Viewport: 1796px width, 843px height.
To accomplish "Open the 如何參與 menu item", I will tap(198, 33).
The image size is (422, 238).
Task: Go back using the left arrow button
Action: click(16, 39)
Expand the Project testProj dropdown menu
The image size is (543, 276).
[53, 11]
---------------
▸ EXERCISE DESCRIPTION: Render the material above as a JSON list of strings, one string per line, leaving out any blank lines.

▸ SOLUTION:
[
  "Viewport: 1796px width, 843px height.",
  "To accomplish \"Open the 如何參與 menu item\", I will tap(198, 33).",
  "The image size is (422, 238).",
  "Task: Go back using the left arrow button",
  "Action: click(16, 39)",
  "Expand the Project testProj dropdown menu",
  "The image size is (543, 276).",
  "[53, 11]"
]